Il poeta comasco Berra
al Festival di Parma

Giornalista de "La Provincia", autore di una decina di libri, è tra i protagonisti dell'antologia "Orchestra 2", curata da Giampiero Neri e pubblicata dall'editore LietoColle di Faloppio. Lo ha intervistato il critico letterario Fulvio Panzeri

Al Festival della poesia di Parma, domenica 22 giugno, ci sarà anche Pietro Berra, comasco, giornalista del quotidiano "La Provincia" e poeta che ha pubblicato una decina di libri. Tra quelli di poesia ricordiamo "Un giorno come l’ultimo" (Dialogolibri, 1997), "Poesie di lago e di mare" (LietoColle, 2004) e "Poesie politiche" (Luca Pensa Editore, 2005). C’è però una novità in arrivo e sarà proprio a Parma l’anteprima. Che cosa presenti a Parma, un appuntamento prestigioso per la poesia in Italia?
Partecipo alla presentazione di "Orchestra 2", un’antologia in cui Giampiero Neri ha voluto mettere insieme dieci poeti del catalogo della LietoColle, dieci voci molto diverse «a imitazione dell’incomparabile diversità della Natura», come ha scritto nella prefazione. Sono tutti testi inediti. I miei, in particolare, costituiscono un’anticipazione di una nuova silloge, "Notizie sulla famiglia".
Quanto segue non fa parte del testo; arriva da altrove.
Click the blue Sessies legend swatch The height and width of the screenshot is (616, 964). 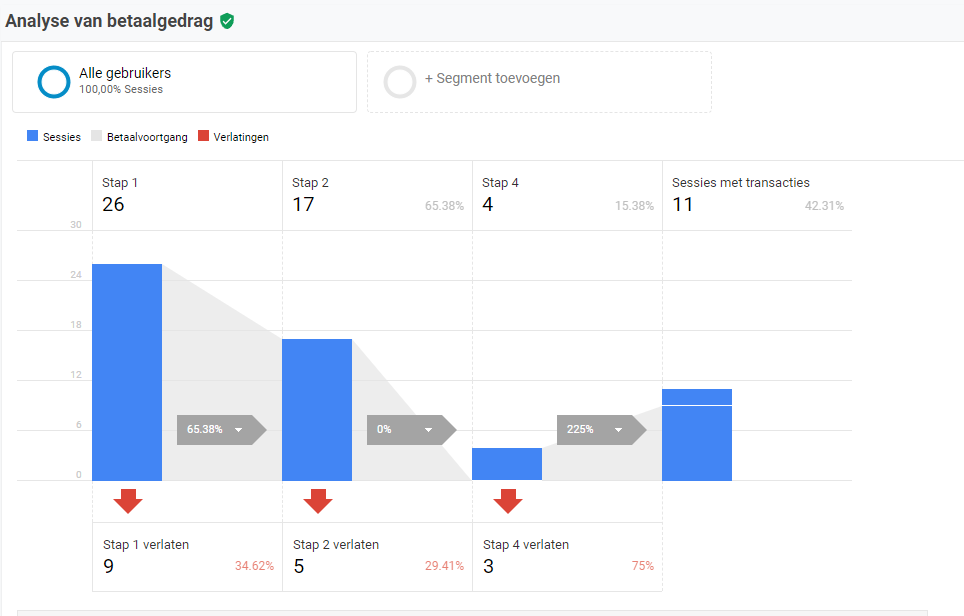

Hai quindi in preparazione un nuovo libro?
Sì, il quarto di poesia. L’ho consegnato da poco e uscirà a ottobre, in una collana curata da Maurizio Cucchi per le edizioni Stampa di Brunello (Va). L’editore, Marco Borroni, è uno di quelli che, come Michelangelo Camilliti della LietoColle, ancora credono fermamente nella forza della poesia e, con l’aiuto di un manipolo di amici altrettanto "folli" (o idealisti), pubblica ogni anno tre-quattro titoli, molto curati. Anzi, direi quasi accuditi, come dei figli.
C’è un tema che accomuna questa tua nuova raccolta poetica?
La famiglia. Il titolo della silloge, infatti, è da intendersi in senso letterale. Il libro getta uno sguardo a ritroso sugli eventi, grandi e minimi, che hanno coinvolto questa famiglia, direi dai primi del Novecento, per arrivare all’oggi. In mezzo c’è un secolo, di amore e sofferenze, di storia collettiva e storie personali, dal fascismo alla globalizzazione, passando per echi della Swinging London rimbalzati in un cinema di provincia ora dismesso. E, soprattutto, c’è la voglia di trovare, anche attraverso la poesia, un senso a tutto questo.
Tu hai sempre creduto in una funzione "civile" della poesia, un modo per interrogare le coscienze. Questo aspetto è evidente anche nei tuoi nuovi versi?
Ti rispondo con una poesia, "La famiglia del Papa": «Un volantino per ogni bambino / distribuivano le pie mamme / all’uscita di scuola: / un appello ad andare a Roma / per difendere la famiglia del Papa. // Non andremo, perché la nostra / divisa e sgangherata / ha oggi più bisogno di noi». Se è "civile" o "incivile", giudica tu. Anzi, giudichino i lettori.